STUDY QUESTIONS -
- a) According to the terms and conditions, what is the company number of Elite Contract Furniture Ltd?
- b) Reproduce the passage of the terms and conditions between "Bespoke Design Solutions" and "in the Order.", inclusive.
- c) Resume the terms and conditions text from the point where it stops.

TEXT FOR ANALYSIS -
Design & Refurbishment Specialists

Terms and Conditions

Bespoke Design Solutions
  1. DEFINITIONS AND INTERPRETATION

* Company: Elite Contract Furniture Ltd (Elite). A limited company registered in Scotland with company number SC668234 whose registered office is 2 – 6 Earl Haig Road, Hillington Park, Glasgow, G52 4JU. 

* Business Day: a day (other than a Saturday, Sunday or public holiday). 

* Contract: the contract between Elite and the Customer for the sale and purchase of the Goods in accordance with these Conditions. 

* Customer: the person or firm who purchases the Goods. 

* Force Majeure Event: an event or circumstance beyond a party’s reasonable control 

* Goods: the goods (or any part of them) set out in the Order. 

* Services: delivery and/or installation of the Goods as may be provided as part of the Contract. 

* Order: the Customer’s order for the Goods, as set out in the Customer’s purchase order form or the Customer’s written acceptance of Elite’s quotation. The Order will confirmed through a Sales Order Confirmation 

* Specification: any specification for the Goods, including any technical specification or technical references 

* Losses: all any foreseen and unforeseen liabilities, costs, expenses, damages and losses (including direct, indirect or consequential losses, loss of profit, loss of reputation and all interest, penalties and legal and other reasonable professional costs and expenses)

SUPPLIED INFORMATION -
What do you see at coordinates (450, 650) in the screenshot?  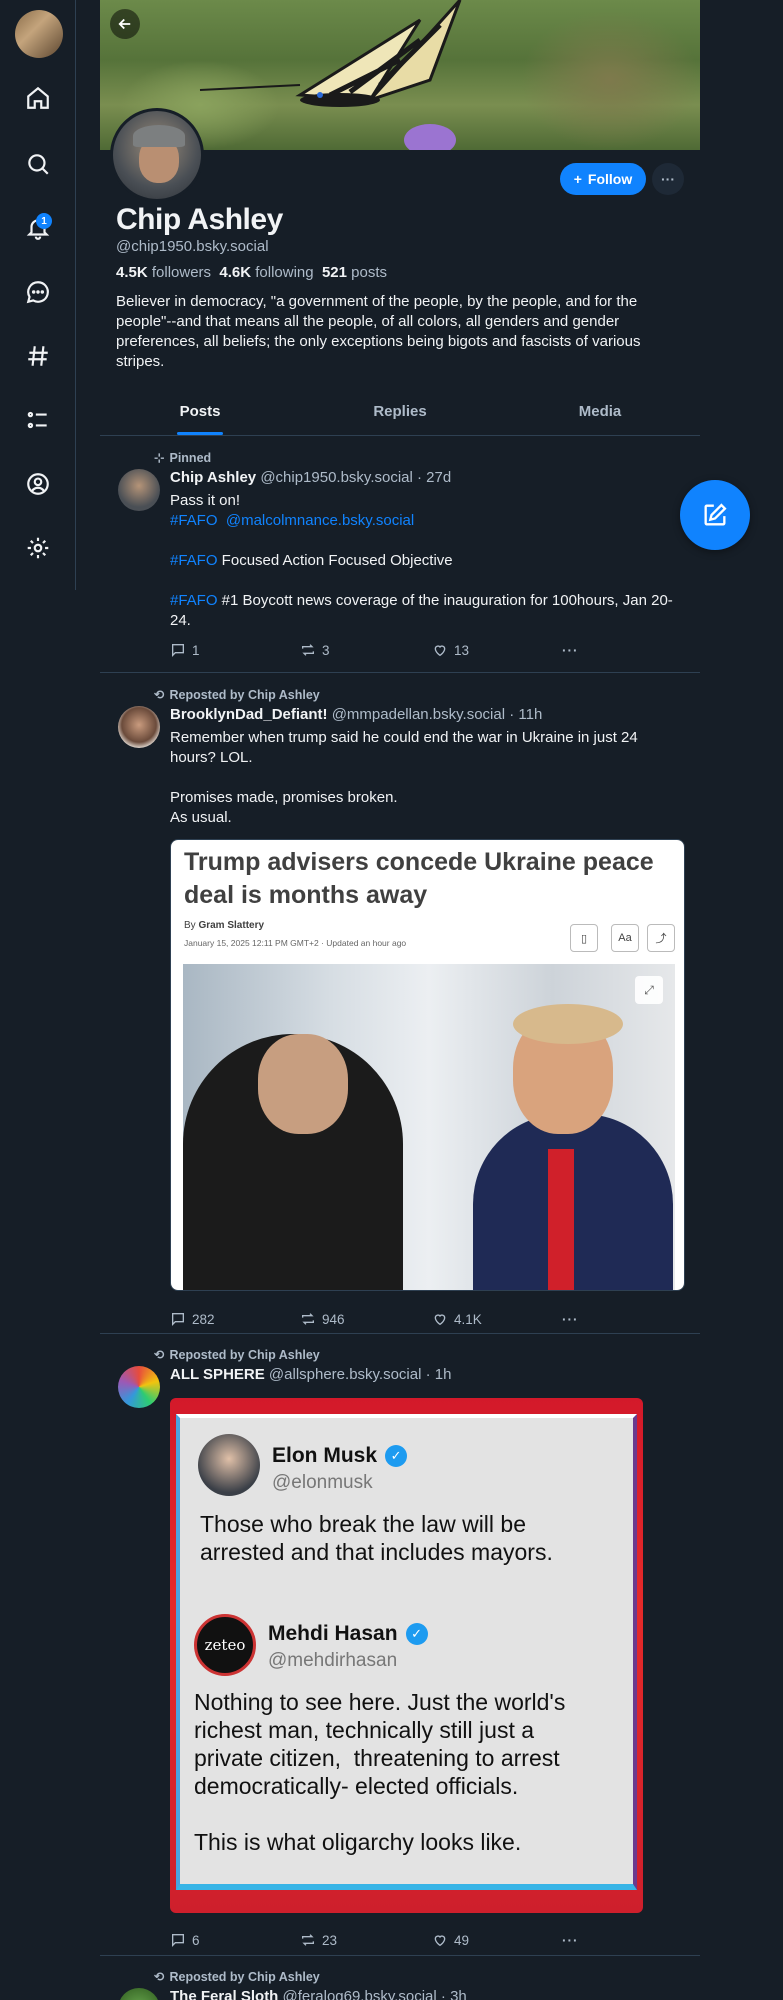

EXERCISE ANSWERS -
- a) SC668234

- b)
Bespoke Design Solutions
  1. DEFINITIONS AND INTERPRETATION

* Company: Elite Contract Furniture Ltd (Elite). A limited company registered in Scotland with company number SC668234 whose registered office is 2 – 6 Earl Haig Road, Hillington Park, Glasgow, G52 4JU. 

* Business Day: a day (other than a Saturday, Sunday or public holiday). 

* Contract: the contract between Elite and the Customer for the sale and purchase of the Goods in accordance with these Conditions. 

* Customer: the person or firm who purchases the Goods. 

* Force Majeure Event: an event or circumstance beyond a party’s reasonable control 

* Goods: the goods (or any part of them) set out in the Order.

- c)
  1. 2. ORDERS

2.1 The Order is issued subject to these Conditions, which govern both the Order and all business dealings between Elite and the Customer relating to the Order.   

2.2 The Order constitutes an offer by the Customer to purchase the Goods in accordance with these Conditions. The Customer is responsible for ensuring that the terms of the Order and any applicable Specification are complete and accurate. 

2.3 The Order shall only be deemed to be accepted when Elite issues Sales Order Confirmation of the Order, at which point the Contract shall come into existence. 

2.4 The Customer waives any right it might otherwise have to rely on any term endorsed upon, delivered with or contained in any documents of the Customer that is inconsistent with these Conditions. 

2.5 A quotation for the Goods given by Elite shall not constitute an offer. A quotation shall only be valid for a maximum period of 30 Days from its date of issue.  

2.6  The Company reserves the right, by giving notice to the Customer at any time before uplift, delivery of the Goods  and/or performance of the Services, to increase the price of the Goods and/or Services to reflect any increase  in the cost to the Company which is due to any factor beyond the control of the Company, such as any  foreign  exchange fluctuation, currency regulation, alteration of duties, any increase in the costs of labour,  materials, transportation or other costs of production, any change in delivery or performance dates, quantities  or specifications for the Supplies. 

  1. 3. LITERATURE

3.1 Brochures, price lists, any description on the websites and Specifications provided to the Customer by Elite whether in printed or electronic form shall remain the property of Elite at all times and are not to be reproduced by any means without written approval. 

3.2 Elite shall not be held responsible for any errors or omissions in said brochures, price lists, websites and Specifications.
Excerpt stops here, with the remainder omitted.